Data for this exercise: Begin

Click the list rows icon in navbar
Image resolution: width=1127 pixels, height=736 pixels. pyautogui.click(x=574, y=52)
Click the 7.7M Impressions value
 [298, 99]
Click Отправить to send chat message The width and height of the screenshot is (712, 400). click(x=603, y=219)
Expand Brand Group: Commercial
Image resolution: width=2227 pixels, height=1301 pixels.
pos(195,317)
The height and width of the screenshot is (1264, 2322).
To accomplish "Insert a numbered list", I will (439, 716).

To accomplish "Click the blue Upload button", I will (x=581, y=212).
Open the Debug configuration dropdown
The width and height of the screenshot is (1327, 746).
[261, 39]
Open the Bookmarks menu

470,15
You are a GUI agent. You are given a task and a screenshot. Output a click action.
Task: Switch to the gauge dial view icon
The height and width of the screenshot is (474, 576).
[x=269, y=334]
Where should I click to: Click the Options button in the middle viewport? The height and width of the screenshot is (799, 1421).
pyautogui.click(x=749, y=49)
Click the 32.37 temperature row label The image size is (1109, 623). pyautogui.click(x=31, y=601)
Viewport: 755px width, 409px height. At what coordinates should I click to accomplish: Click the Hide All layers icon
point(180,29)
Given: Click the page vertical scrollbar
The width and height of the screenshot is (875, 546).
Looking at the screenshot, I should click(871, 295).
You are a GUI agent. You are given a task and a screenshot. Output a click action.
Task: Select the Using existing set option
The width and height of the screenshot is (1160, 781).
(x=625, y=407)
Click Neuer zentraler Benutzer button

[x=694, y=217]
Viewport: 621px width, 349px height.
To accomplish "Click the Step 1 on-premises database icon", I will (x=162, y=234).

Data for this exercise: End

- **Prompt**
Return all the data exactly as given.

- **Response box**
Click the list rows icon in navbar
Image resolution: width=1127 pixels, height=736 pixels. pyautogui.click(x=574, y=52)
Click the 7.7M Impressions value
 [298, 99]
Click Отправить to send chat message The width and height of the screenshot is (712, 400). click(x=603, y=219)
Expand Brand Group: Commercial
Image resolution: width=2227 pixels, height=1301 pixels.
pos(195,317)
The height and width of the screenshot is (1264, 2322).
To accomplish "Insert a numbered list", I will (439, 716).

To accomplish "Click the blue Upload button", I will (x=581, y=212).
Open the Debug configuration dropdown
The width and height of the screenshot is (1327, 746).
[261, 39]
Open the Bookmarks menu

470,15
You are a GUI agent. You are given a task and a screenshot. Output a click action.
Task: Switch to the gauge dial view icon
The height and width of the screenshot is (474, 576).
[x=269, y=334]
Where should I click to: Click the Options button in the middle viewport? The height and width of the screenshot is (799, 1421).
pyautogui.click(x=749, y=49)
Click the 32.37 temperature row label The image size is (1109, 623). pyautogui.click(x=31, y=601)
Viewport: 755px width, 409px height. At what coordinates should I click to accomplish: Click the Hide All layers icon
point(180,29)
Given: Click the page vertical scrollbar
The width and height of the screenshot is (875, 546).
Looking at the screenshot, I should click(871, 295).
You are a GUI agent. You are given a task and a screenshot. Output a click action.
Task: Select the Using existing set option
The width and height of the screenshot is (1160, 781).
(x=625, y=407)
Click Neuer zentraler Benutzer button

[x=694, y=217]
Viewport: 621px width, 349px height.
To accomplish "Click the Step 1 on-premises database icon", I will (x=162, y=234).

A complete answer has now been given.